Turn the rows below into a JSON list of strings, with one string per line and no entries for blank lines.

Rows for locating words and elements:
--- START ---

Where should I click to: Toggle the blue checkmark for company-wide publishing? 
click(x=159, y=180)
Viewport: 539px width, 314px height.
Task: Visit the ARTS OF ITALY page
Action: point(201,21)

--- END ---

FINISHED ANSWER –
[
  "Where should I click to: Toggle the blue checkmark for company-wide publishing? ",
  "click(x=159, y=180)",
  "Viewport: 539px width, 314px height.",
  "Task: Visit the ARTS OF ITALY page",
  "Action: point(201,21)"
]